__Data records__.

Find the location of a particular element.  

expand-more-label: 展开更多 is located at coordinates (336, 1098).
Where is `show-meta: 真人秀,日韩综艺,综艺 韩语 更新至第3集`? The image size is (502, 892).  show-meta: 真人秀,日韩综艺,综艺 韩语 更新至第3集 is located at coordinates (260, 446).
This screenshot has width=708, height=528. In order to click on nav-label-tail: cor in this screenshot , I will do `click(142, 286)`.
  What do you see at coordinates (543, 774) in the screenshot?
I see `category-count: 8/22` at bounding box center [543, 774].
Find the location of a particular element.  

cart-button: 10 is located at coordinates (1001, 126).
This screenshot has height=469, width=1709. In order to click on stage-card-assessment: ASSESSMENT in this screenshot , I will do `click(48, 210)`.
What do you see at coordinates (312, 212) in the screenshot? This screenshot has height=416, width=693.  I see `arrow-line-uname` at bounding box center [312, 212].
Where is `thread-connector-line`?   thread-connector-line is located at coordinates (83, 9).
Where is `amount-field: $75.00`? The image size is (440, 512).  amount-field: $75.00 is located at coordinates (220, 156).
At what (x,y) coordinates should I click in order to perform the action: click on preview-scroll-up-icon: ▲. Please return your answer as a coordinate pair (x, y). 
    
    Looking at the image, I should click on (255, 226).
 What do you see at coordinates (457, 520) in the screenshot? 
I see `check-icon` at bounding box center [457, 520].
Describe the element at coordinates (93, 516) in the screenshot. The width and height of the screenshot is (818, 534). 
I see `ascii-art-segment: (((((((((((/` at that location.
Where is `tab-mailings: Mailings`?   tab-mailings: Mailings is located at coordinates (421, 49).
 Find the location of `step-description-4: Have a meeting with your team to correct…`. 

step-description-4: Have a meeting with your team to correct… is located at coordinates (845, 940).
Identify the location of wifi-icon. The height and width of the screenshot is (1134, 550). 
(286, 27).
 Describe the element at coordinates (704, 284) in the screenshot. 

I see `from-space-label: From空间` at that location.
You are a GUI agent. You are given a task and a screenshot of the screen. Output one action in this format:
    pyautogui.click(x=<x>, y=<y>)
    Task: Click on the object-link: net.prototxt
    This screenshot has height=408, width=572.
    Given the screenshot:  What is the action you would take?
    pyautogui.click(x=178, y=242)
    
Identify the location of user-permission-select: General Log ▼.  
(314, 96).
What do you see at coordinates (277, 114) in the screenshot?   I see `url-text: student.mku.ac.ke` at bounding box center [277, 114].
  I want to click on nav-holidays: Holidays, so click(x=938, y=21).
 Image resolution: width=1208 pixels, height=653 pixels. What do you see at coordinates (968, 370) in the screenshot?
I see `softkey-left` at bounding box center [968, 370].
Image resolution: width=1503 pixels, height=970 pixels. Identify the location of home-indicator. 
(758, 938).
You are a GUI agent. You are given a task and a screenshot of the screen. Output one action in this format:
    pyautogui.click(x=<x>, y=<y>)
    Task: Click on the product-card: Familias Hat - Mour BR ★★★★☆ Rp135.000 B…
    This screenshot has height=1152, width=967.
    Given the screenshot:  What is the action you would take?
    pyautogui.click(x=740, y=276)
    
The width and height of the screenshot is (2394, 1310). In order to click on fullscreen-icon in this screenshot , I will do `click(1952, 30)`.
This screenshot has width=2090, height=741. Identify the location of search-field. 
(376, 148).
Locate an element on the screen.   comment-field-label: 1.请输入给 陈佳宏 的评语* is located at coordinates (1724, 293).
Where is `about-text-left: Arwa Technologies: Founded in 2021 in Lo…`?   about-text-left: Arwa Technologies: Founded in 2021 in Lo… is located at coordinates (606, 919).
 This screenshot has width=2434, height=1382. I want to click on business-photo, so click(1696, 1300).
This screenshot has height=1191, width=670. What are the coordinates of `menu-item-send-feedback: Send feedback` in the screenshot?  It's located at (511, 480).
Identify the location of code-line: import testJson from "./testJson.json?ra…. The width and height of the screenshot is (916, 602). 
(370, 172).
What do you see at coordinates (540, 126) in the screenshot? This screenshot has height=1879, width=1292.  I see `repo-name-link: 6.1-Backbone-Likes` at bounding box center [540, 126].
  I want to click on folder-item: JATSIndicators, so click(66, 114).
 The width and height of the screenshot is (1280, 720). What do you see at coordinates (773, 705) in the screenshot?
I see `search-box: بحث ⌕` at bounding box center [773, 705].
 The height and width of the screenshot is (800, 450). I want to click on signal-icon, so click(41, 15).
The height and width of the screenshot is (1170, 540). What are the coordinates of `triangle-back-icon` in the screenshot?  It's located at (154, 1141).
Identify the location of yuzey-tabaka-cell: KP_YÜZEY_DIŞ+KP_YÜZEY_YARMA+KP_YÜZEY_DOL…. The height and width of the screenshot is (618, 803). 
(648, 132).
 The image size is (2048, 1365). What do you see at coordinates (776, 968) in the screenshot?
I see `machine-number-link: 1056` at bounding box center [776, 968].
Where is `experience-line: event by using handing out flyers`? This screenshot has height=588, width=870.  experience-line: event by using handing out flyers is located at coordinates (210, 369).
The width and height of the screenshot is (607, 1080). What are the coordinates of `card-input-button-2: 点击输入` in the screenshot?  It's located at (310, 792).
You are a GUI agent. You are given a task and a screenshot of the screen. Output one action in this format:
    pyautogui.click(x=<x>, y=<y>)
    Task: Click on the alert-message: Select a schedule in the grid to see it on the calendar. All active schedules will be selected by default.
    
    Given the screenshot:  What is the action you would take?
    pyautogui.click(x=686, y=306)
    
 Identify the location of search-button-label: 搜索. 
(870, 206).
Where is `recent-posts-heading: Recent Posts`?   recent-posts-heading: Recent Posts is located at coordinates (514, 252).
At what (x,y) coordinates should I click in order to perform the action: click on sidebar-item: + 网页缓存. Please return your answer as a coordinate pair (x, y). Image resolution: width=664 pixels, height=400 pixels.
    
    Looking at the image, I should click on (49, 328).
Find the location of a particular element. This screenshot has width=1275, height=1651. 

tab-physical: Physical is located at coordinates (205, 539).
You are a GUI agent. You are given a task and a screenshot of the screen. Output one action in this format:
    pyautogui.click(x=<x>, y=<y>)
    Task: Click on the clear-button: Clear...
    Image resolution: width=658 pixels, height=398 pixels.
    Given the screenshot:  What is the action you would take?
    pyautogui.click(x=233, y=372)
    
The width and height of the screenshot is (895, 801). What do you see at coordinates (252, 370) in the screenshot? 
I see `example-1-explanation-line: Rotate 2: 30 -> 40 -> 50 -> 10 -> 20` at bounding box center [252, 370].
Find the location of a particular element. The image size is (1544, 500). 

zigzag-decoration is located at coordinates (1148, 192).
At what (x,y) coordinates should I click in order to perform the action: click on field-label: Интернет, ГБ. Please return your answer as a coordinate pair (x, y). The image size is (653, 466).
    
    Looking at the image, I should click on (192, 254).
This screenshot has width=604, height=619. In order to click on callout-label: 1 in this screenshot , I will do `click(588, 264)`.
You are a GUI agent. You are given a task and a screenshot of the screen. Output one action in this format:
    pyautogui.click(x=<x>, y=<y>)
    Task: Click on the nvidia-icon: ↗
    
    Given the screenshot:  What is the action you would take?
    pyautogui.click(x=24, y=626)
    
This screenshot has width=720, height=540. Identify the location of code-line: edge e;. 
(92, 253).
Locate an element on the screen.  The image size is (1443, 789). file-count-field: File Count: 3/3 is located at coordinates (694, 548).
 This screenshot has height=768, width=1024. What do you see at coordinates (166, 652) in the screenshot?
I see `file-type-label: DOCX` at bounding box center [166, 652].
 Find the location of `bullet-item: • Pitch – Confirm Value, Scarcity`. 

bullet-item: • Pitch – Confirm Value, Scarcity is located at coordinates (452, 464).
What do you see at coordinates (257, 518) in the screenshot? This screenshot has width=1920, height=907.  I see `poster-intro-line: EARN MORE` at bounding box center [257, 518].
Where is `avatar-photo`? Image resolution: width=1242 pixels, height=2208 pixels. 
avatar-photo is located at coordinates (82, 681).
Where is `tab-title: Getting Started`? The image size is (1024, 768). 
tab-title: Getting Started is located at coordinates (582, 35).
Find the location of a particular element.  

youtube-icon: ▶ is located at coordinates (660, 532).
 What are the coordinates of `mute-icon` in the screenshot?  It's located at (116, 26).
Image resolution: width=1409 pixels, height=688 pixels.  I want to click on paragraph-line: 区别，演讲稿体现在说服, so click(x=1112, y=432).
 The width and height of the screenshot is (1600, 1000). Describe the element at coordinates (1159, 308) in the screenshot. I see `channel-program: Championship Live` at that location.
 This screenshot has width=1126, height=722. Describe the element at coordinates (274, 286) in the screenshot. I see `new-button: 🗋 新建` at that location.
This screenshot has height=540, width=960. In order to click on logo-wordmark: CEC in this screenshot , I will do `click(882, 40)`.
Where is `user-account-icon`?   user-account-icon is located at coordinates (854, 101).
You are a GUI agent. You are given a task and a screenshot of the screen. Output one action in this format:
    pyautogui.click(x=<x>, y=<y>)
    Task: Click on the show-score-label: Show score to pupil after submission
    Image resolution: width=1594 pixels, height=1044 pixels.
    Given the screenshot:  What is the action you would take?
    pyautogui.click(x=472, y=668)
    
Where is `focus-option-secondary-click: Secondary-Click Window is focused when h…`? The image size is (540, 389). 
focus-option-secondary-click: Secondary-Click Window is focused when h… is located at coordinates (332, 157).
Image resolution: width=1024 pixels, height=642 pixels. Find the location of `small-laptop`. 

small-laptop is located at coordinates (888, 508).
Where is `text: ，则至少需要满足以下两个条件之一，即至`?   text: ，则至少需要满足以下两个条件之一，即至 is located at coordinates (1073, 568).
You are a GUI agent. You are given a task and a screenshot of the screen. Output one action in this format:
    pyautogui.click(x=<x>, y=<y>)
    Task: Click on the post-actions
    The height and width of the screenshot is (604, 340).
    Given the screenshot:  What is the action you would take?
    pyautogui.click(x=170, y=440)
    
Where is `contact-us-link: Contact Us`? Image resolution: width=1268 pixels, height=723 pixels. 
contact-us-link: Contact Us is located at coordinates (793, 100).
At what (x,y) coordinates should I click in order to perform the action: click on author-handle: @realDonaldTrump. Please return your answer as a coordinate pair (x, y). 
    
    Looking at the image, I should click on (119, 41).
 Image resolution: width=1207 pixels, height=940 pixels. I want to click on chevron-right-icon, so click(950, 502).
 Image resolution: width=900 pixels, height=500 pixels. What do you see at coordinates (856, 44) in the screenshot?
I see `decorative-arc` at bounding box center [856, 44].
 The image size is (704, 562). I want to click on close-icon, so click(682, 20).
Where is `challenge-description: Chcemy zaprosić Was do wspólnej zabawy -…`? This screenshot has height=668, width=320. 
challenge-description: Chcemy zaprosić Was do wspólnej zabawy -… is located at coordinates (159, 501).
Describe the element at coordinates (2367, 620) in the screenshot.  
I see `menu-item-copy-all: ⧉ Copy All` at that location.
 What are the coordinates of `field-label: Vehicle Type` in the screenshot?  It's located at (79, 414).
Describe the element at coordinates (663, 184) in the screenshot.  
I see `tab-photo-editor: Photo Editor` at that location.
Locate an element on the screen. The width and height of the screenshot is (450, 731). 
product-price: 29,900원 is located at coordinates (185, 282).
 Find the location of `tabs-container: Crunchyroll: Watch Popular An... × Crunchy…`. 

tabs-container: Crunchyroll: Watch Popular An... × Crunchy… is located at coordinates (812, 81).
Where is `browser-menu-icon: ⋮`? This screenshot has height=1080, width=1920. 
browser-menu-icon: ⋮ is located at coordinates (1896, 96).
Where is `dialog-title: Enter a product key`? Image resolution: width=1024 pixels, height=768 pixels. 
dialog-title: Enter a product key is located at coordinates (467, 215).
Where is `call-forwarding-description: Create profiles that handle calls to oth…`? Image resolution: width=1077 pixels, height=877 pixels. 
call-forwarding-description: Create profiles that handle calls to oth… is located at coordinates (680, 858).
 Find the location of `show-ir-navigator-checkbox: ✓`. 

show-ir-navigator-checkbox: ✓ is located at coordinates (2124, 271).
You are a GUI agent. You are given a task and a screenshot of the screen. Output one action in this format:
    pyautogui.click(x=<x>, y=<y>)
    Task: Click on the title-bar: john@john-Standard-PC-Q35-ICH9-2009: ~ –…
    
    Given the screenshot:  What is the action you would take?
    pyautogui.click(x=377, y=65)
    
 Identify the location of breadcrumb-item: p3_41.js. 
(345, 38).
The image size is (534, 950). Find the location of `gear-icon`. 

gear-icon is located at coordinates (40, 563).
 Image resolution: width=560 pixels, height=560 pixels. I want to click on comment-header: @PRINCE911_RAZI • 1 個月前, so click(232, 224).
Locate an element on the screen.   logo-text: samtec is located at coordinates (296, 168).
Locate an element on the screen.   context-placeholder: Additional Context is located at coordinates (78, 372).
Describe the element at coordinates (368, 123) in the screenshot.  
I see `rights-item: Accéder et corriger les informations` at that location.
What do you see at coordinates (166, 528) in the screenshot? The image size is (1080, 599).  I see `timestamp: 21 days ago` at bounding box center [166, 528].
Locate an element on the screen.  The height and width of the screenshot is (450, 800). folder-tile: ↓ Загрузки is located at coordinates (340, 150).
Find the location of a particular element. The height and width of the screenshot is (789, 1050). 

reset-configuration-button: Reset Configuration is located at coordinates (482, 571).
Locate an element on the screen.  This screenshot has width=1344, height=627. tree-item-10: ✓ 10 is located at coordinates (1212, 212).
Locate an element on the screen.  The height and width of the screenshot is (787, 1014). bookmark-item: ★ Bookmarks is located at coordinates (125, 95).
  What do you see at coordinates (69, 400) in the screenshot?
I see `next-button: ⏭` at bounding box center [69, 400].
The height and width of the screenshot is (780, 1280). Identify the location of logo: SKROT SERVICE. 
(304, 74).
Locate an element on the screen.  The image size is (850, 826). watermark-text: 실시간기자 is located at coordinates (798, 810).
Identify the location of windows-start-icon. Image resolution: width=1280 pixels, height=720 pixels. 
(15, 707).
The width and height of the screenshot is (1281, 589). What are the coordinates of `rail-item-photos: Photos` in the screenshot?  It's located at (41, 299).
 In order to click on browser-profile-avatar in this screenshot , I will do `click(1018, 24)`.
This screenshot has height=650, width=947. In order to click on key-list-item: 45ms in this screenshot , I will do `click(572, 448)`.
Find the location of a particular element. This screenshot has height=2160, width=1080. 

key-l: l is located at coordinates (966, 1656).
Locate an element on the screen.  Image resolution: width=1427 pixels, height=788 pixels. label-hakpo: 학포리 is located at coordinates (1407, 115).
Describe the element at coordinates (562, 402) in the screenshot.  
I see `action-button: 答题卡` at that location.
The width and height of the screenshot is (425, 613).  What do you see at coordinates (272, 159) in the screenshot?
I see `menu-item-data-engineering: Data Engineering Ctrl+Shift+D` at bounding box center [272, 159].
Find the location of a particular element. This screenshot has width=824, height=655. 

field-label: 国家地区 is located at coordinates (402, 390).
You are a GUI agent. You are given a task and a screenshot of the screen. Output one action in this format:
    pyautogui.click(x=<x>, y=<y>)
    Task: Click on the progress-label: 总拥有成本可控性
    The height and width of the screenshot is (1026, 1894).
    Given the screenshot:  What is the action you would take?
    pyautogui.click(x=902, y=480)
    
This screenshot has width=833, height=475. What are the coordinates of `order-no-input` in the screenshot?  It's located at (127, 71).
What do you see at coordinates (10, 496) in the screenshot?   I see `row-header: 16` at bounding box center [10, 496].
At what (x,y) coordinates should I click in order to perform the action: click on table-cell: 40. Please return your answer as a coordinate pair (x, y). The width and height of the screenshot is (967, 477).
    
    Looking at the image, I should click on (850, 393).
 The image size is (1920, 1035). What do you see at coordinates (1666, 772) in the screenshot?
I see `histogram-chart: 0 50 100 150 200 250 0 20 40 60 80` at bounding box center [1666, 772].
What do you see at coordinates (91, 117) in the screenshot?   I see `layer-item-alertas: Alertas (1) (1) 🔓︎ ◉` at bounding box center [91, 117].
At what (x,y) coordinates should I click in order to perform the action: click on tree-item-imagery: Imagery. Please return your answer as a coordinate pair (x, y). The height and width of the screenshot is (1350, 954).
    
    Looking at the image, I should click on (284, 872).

__How to complete this task__.
Return every line of the records above that contains the string "logo", treating uppercase and lowercase letters as distinct.

__Task response__.
This screenshot has height=540, width=960. In order to click on logo-wordmark: CEC in this screenshot , I will do `click(882, 40)`.
Locate an element on the screen.   logo-text: samtec is located at coordinates (296, 168).
The height and width of the screenshot is (780, 1280). Identify the location of logo: SKROT SERVICE. 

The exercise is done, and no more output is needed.